Is there data using alprostadil in the immediate post-liver transplant period? If so, ideal dose and duration of therapy? Any reports of apnea?

Comment by InpharmD Researcher

The use of prostaglandins including alprostadil to reduce ischemic injury after liver transplantation is currently not substantiated by clinical evidence. Some studies suggest prostaglandins might reduce the risk of acute kidney failure requiring dialysis in liver transplant patients, but there is no evidence suggesting a reduction in risk of death, primary non-function of the allograft, or liver re-transplantation. We included doses and duration of prostaglandin therapy used for the clinical studies reviewed for completeness. There were no reports of apnea in the reviewed clinical studies.
Background

Appropriate use of prostaglandins to reduce ischemic injury after liver transplantation is not well defined in liver transplant clinical guidelines.

A 2011 Cochrane review assessed the benefits and harms of prostaglandin E1 (alprostadil) or prostaglandin E2 in adult liver-transplanted patients. The review included 10 trials with the majority carrying high bias.
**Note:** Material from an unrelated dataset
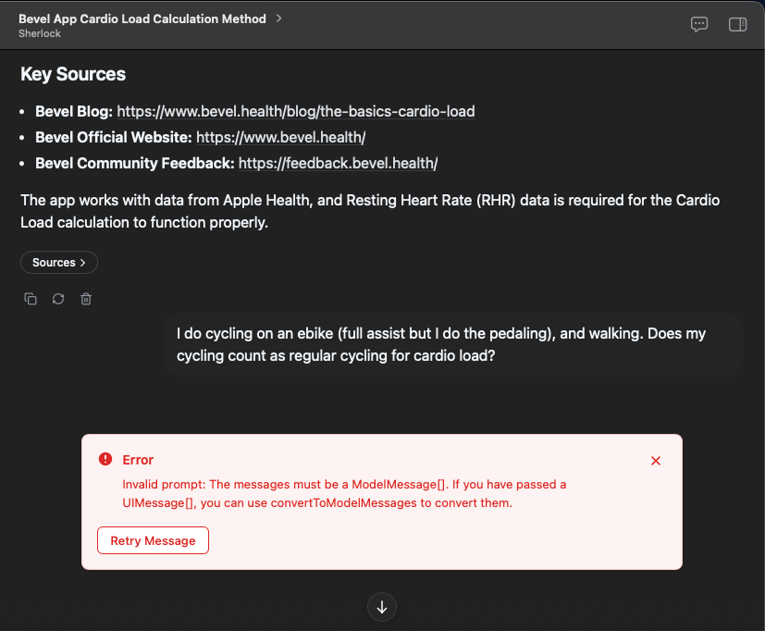Open the chevron next to the conversation title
There was no significant effect of prostaglandins on all-cause mortality (37/298[12.4%] in prostaglandin group versus 47/312[15.1%] in control group; OR 0.84, 95% CI 0.53 to 1.37; I(2) = 0%), on primary non-function of the allograft (8/238 [3.4%] versus 16/250[6.4%] ;OR 0.55, 95% CI 0.23 to 1.33; I(2) = 0%), and on liver re-transplantation (12/161[7.5%] versus 14/171[8.2%]; OR 0.99, 95% CI 0.44 to 2.25; I(2) = 0%). Prostaglandins seemed to significantly decrease the risk of acute kidney failure requiring dialysis (13/158[8.2%] versus 34/171[9.9%]; OR 0.37, 95% CI 0.18 to 0.75; I(2) = 0%). There was no significant increase in the risk of adverse events with prostaglandins. The authors concluded there is no evidence that the administration of prostaglandins to liver transplanted patients reduces the risk of death, primary non-function of the allograft, or liver re-transplantation. Prostaglandins might reduce the risk of acute kidney failure requiring dialysis, but due to the lack the quality of the evidence, is considered only moderate due to the high risk of bias in most of the included trials. [1]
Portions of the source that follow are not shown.